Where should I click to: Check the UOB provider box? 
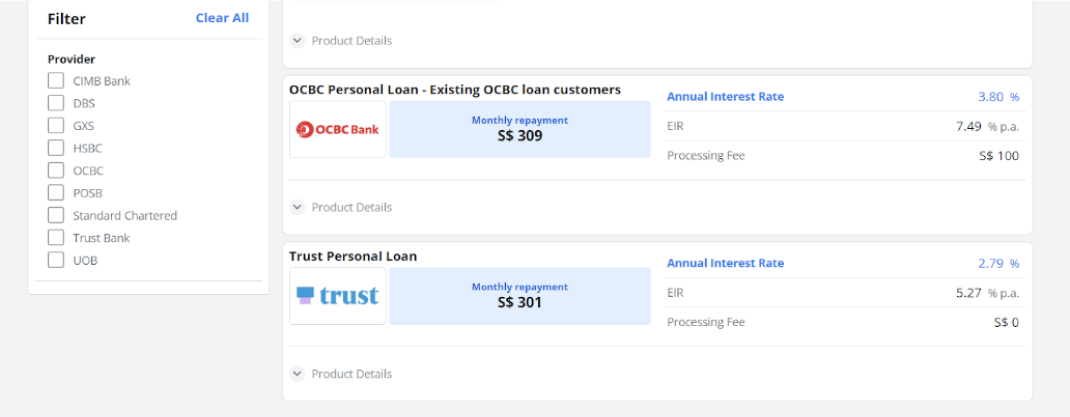[56, 260]
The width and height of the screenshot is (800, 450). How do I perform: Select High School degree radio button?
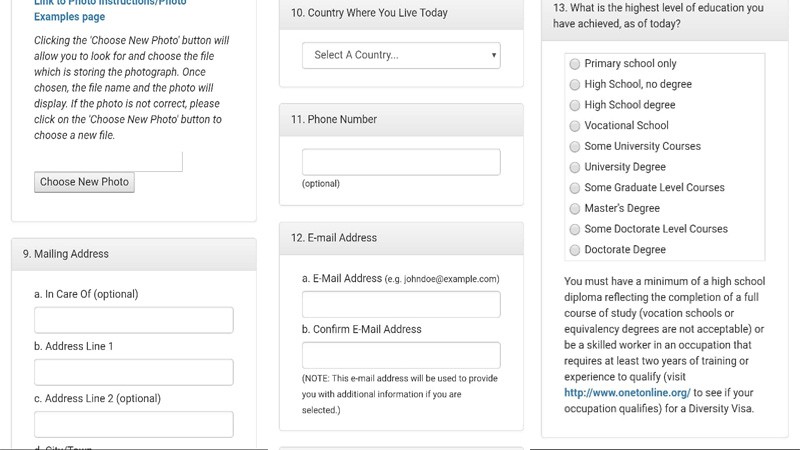(x=575, y=105)
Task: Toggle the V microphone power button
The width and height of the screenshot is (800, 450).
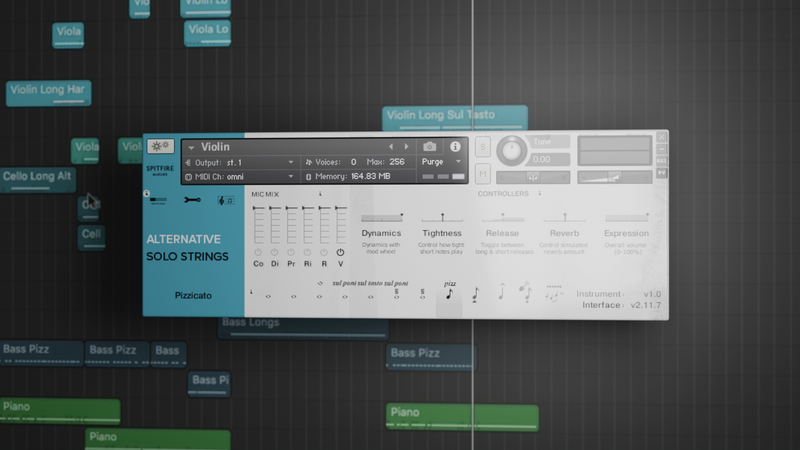Action: tap(340, 252)
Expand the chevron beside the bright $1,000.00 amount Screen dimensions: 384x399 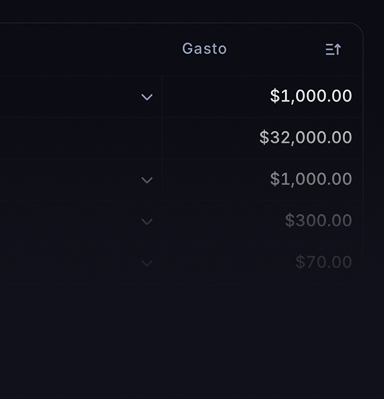(147, 97)
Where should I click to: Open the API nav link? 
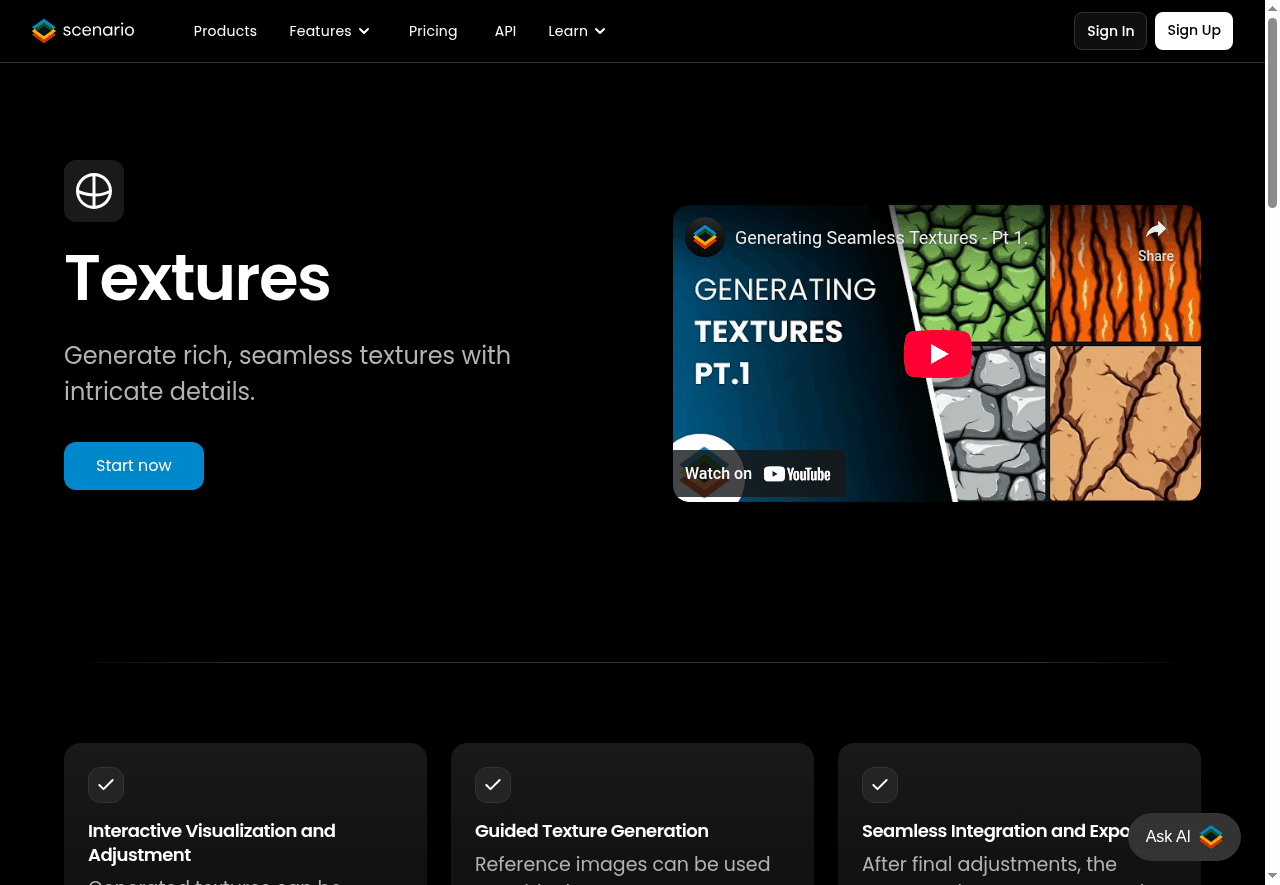(x=505, y=31)
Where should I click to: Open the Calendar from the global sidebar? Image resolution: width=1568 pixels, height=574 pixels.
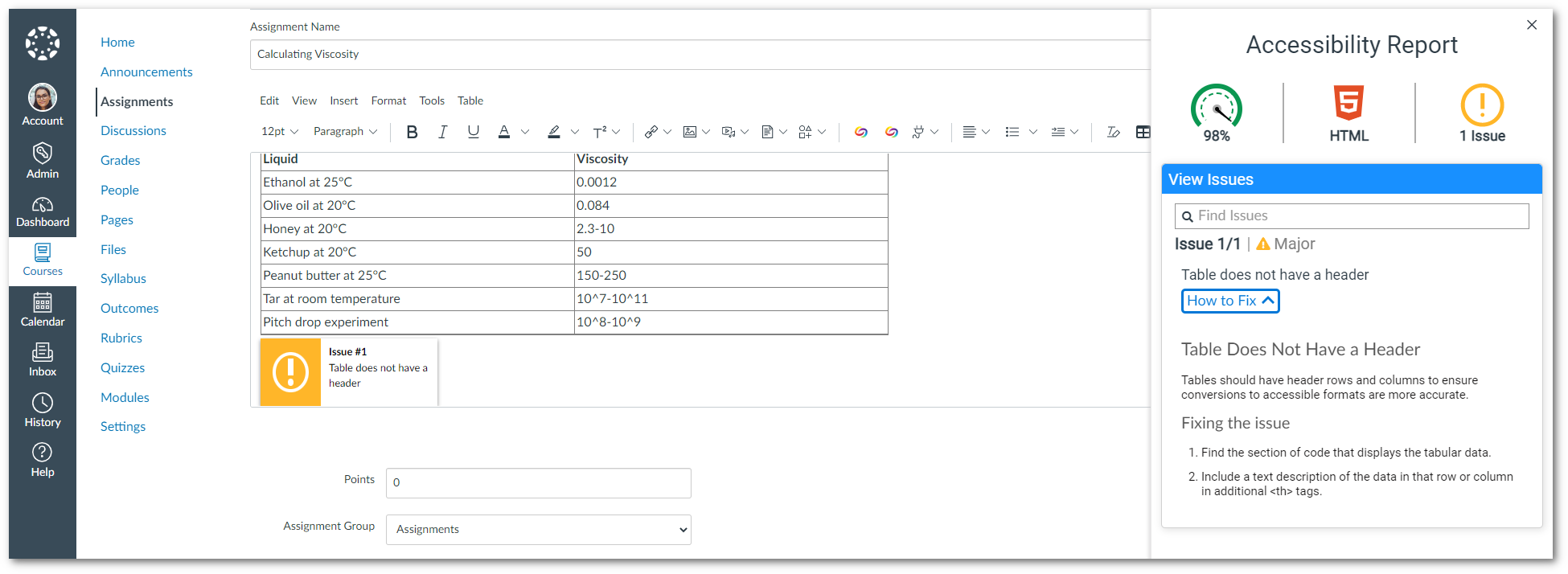click(x=43, y=310)
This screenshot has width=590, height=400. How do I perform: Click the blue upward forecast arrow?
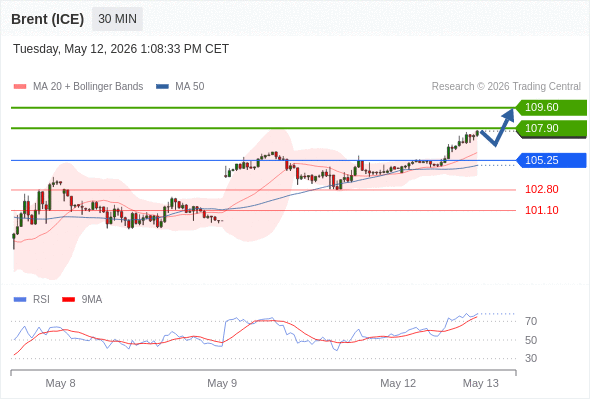click(x=498, y=127)
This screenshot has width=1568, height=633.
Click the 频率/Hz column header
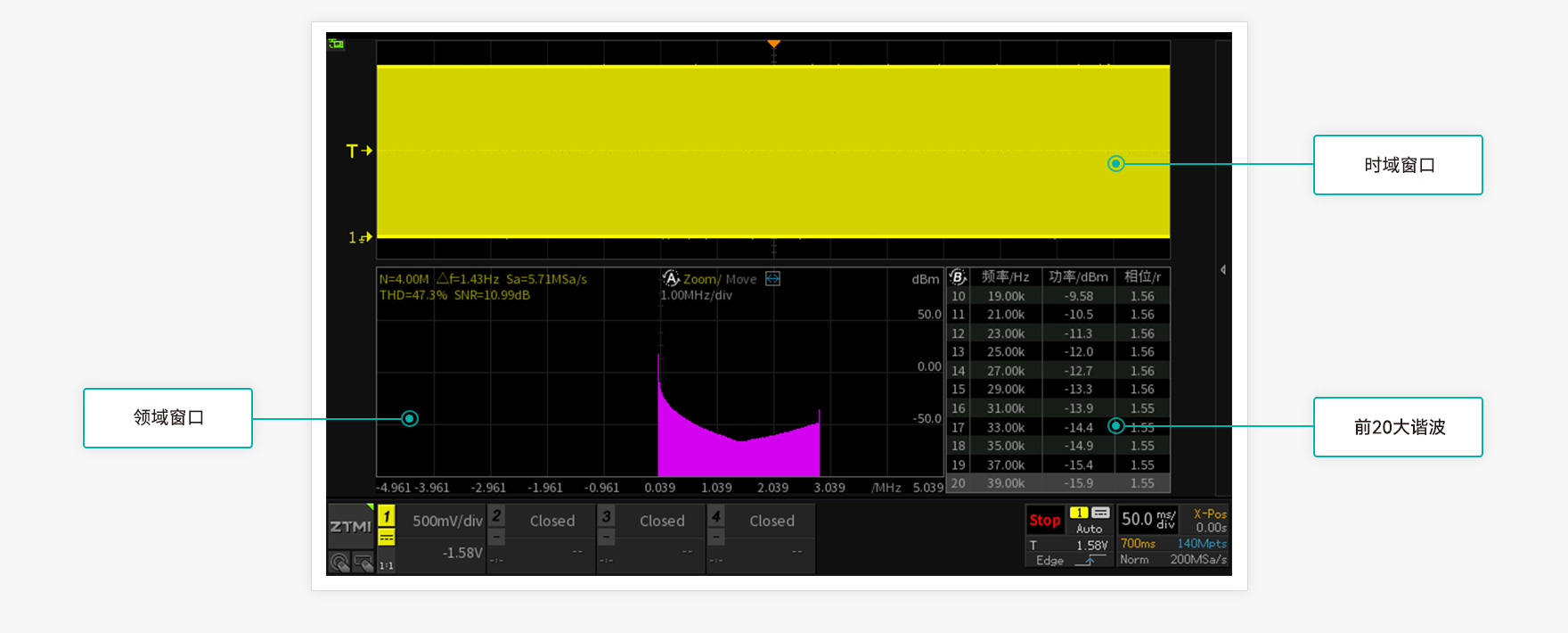1005,277
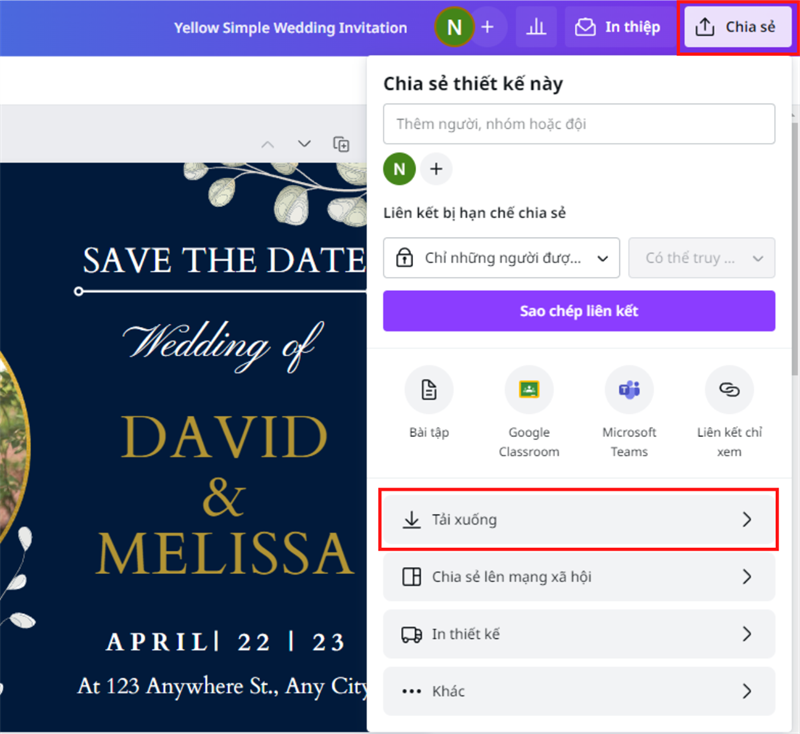Open Chia sẻ lên mạng xã hội
The image size is (800, 734).
pos(579,577)
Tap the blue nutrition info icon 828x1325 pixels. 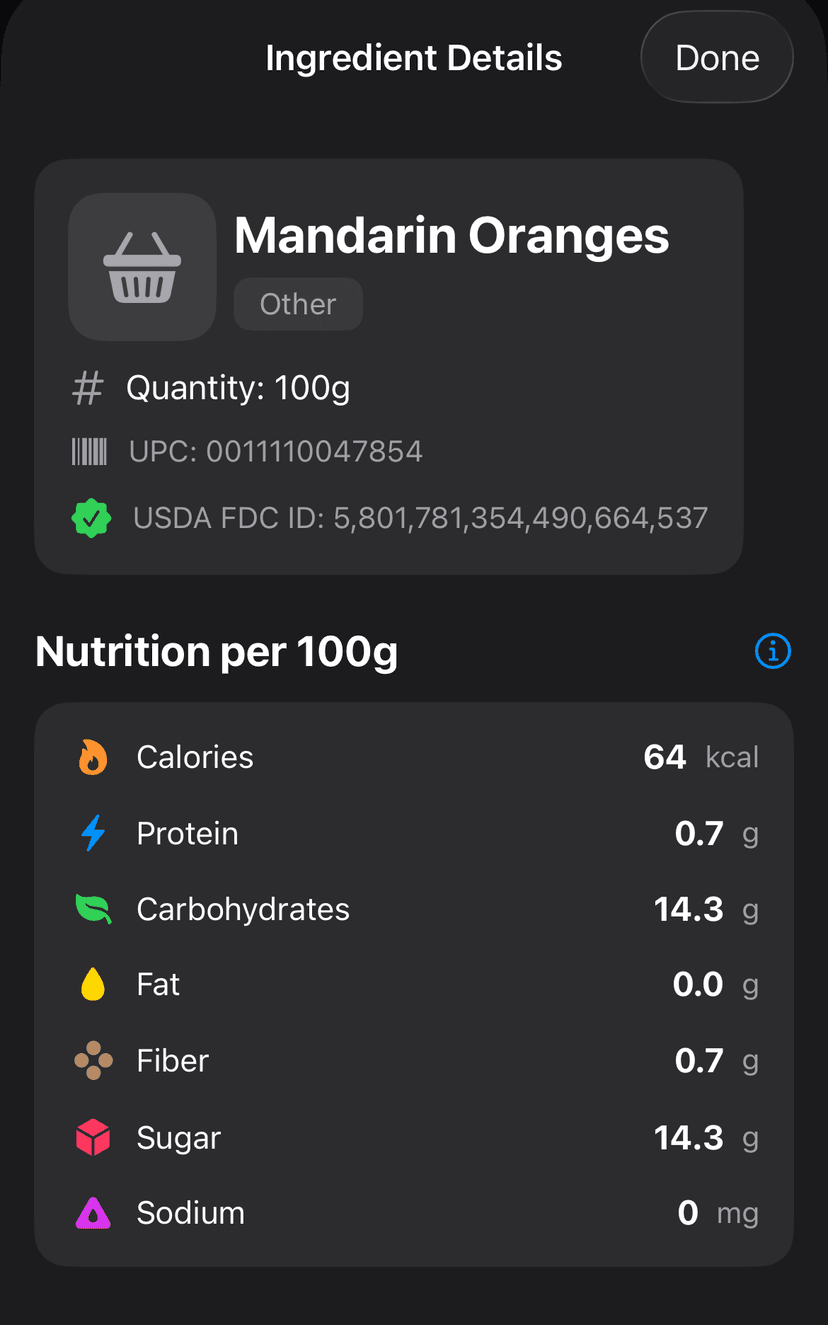click(x=773, y=651)
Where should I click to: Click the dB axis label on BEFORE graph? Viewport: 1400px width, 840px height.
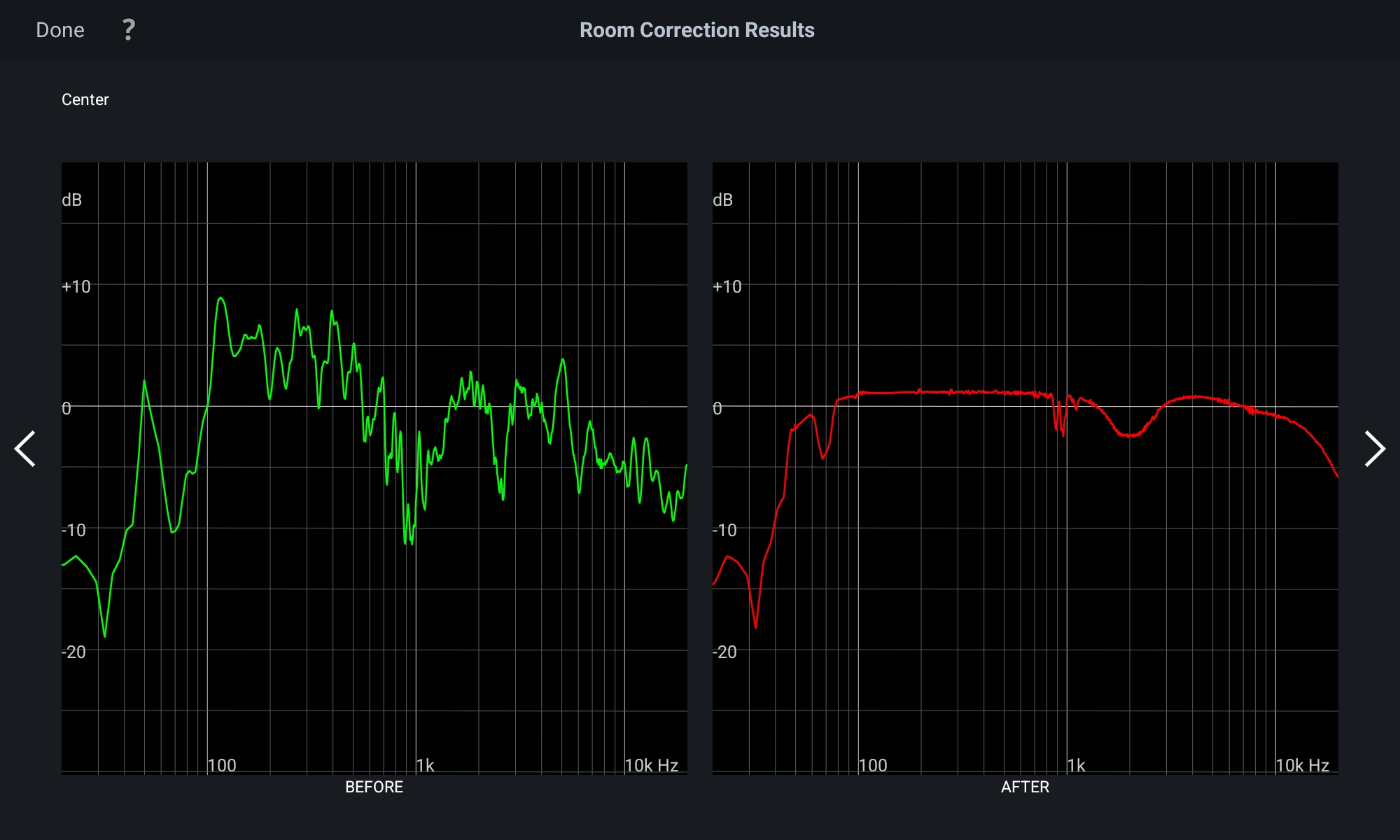(x=72, y=200)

┄┄┄┄┄┄┄┄┄┄

HOW TO COMPLETE THIS TASK: Beginning at the line that has "Where should I click to: Open the Calendar" and ending at the line that has "This screenshot has width=1568, height=633.", restate the listing above word for word, pictures left out.

EXERCISE ANSWER:
Where should I click to: Open the Calendar from the global sidebar? Image resolution: width=1568 pixels, height=574 pixels.
click(x=43, y=310)
This screenshot has width=590, height=400. How do I perform: Click the blue upward forecast arrow?
click(x=498, y=127)
This screenshot has width=1568, height=633.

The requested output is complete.